Nowhere are the changes more controversial than in France, where a two-tier higher education system is having to face the challenge of EU directives, French government intervention and confusion in the marketplace that is second to none.

France was one of the first countries to sign up to the Bologna agreement in 1999 which was designed to implement a single style of degree system across Europe.

The biggest problem for the country is that it already has two different styles of higher education: the university system, open to all who qualify; and the Grandes Ecoles, the elite institutions that specialise in just two subjects, engineering and business.

The Bologna agreement requires colleges and universities to split their five-year degree programmes into a bachelor and masters programme, enabling students to change universities after their undergraduate degree. The system can be relatively easily implemented by the French universities, but the route to getting the Grande Ecole diploma in business involves spending two years in a preparatory school followed by three years in the business school.

There is a general acceptance that a masters degree of some sort can replace the traditional Grande Ecole diploma but most of these 35 elite business schools believe they will be unable to offer a bachelors degree if the students have been in the institution for only a year.
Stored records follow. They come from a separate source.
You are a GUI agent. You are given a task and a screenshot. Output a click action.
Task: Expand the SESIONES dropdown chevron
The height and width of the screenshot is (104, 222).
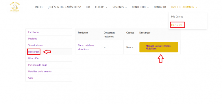(126, 7)
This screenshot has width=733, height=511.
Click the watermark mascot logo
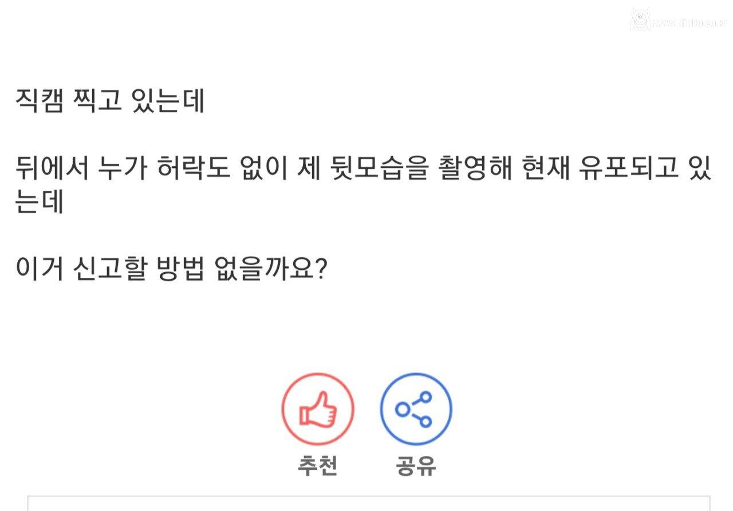point(640,20)
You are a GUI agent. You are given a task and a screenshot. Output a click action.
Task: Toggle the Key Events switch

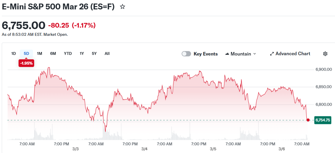[186, 54]
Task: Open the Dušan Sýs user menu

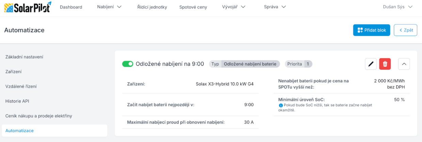Action: coord(397,7)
But most critical of all is what this new masters degree is called.

Schools such as HEC, ESCP-EAP, EM Lyon and Audencia in Nantes have decided to give their graduates a master or science degree in management.

But Essec, one of the top two Parisian schools, has decided its degree will be an MBA, and it has gathered a small band of followers who are adopting the MBA mark for this programme. There is also a proliferation of pre-experience MBA programmes now in universities that offer management programmes, usually at a substantially lower price than the Grandes Ecoles.
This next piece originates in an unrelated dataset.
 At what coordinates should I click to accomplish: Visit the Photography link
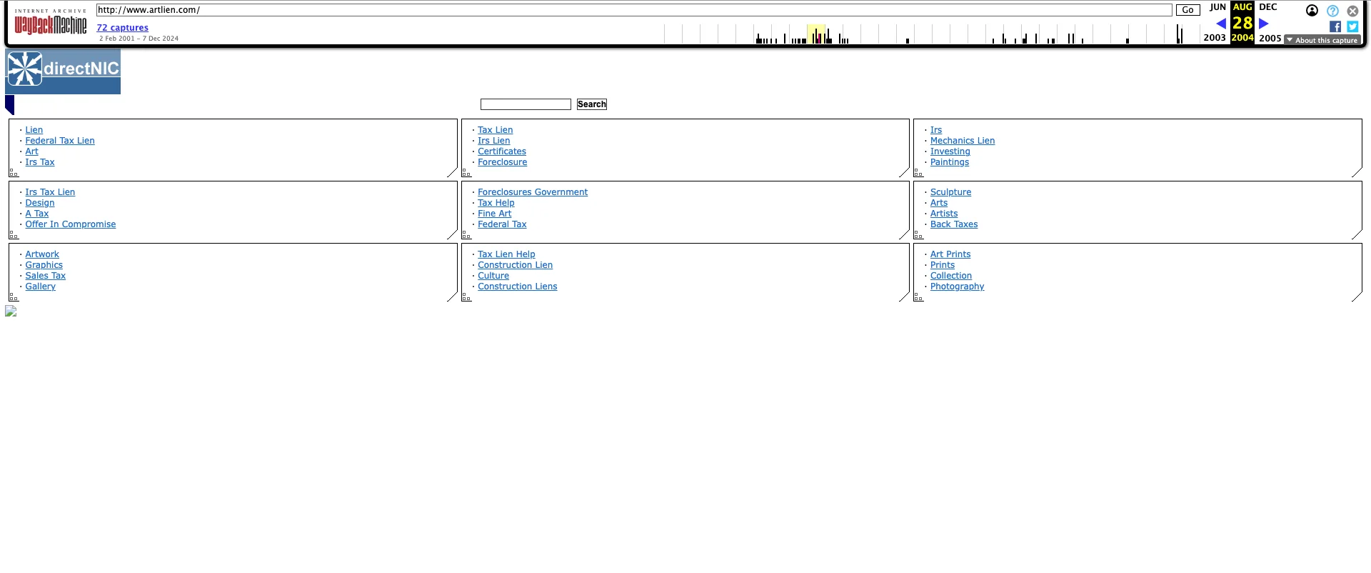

Nicolas Mottis, dean for MBA programmes at Essec, argues that graduates from its Grande Ecole programme work for up to two years in companies during their degree – so extending their three years academic work at Essec, effectively to stay at the business school for nearly five years. So, they do have work experience, he says.

Jean-Pierre Helfer, dean at Audencia, takes a different view.

At his school 90 per cent of students on the Grande Ecole programme work for 20 months alongside their studies, giving them similar work experience to Essec graduates.

But this experience is substantially different from the experience he expects from his MBA students.

“They [the Grande Ecole students] have never held large responsibilities in a company,” he says. “The MBA is for students who have had responsibilities in a company.”

The problem in France is that there is no body to define which degree qualifies as an MBA. Prof Helfer chairs the commission that bears his name and was set up to measure the quality of masters programmes offered in France. But the commission has no remit to rule on the name of the programme.

So too, most of the international accreditation bodies evaluate the quality of the teaching and resources, they do not rule on the name given to the programme. So Essec can rightly point out that not only was it accredited by Equis, the European organisation, but was the first European school to be accredited by the AACSB, the American accreditation body. (It has not been accredited by the London-based Association of MBAs, which accredits only the MBA degree.)

HEC in Paris believes it will be the market, not the government or the accrediting bodies, that will establish the criteria for the degree, says Valérie Gauthier, MBA director. “The market dictates everything,” she says. “When the market has established a number of standards then the rules and standards will stand by themselves. It is the market that decides.”

Part of the issue in France is that all business schools there recognise they need the Grande Ecole programme to compete nationally but an MBA to compete internationally. Most schools believe the MBA needs to be taught in English.

But while the in-fighting continues along the avenues of Paris most Grandes Ecoles now recognise that it is not just a case of them competing internationally, through the MBA, but other institutions poaching their Grande Ecole students to their competing masters programmes.

This is both a challenge and an opportunity, believes Bernard Ramanantsoa, dean at HEC. With 2.4m students graduating from bachelor programmes in Europe by 2010, there is enormous opportunity to attract masters students from other institutions. “This is going to change the face of the MSc,” he says.

Prof Helfer, on the other hand, is concerned that if other institutions poach his students it will fundamentally affect the quality of the Grande Ecole experience. “We give them [the Grande Ecole students] culture and philosophy,” he says. “We feel our students are in the family for a long time. This is why we are so well-connected with companies.”

In addition to all these changes the French business schools now also have to implement a French government initiative to validate work experience as credits towards their degrees.

At a basic level this would mean a qualified accountant could skip accountancy classes on the MBA, for example, but the Grandes Ecoles would have to demonstrate they had the processes in place to assess applicants’ skills in order to receive national accreditation – which the business schools need if their students are to get financial aid.

Though onerous, Daniel Evans, director of international executive programmes at EM Lyon, believes the scheme has some advantages. “What’s nice is that all programmes have to define skills achieved. So it [the assessment] is not based on faculty but on applicable skills.” Mr Evans believes this is the direction in which MBA degrees should be moving.

He fears the lack of clarity about the MBA degree will mean that many programmes may go out of business in the coming years. Already in 2004 two business schools, Edhec, headquartered in Lille, and Theseus, near Nice, have decided to merge. Theseus will now be located in a new building next to Nice airport and Edhec will retain the Theseus brand for the MBA programme.

France may be facing contradictions in developing the MBA market, but at least an MBA degree is acknowledged to mean a Masters in Business Administration. In Germany even this is not clear.

So, recruiters beware: anyone claiming an MBA on their CV might actually hold a Master of Bond Allocation or even a Master of Baby Adoption.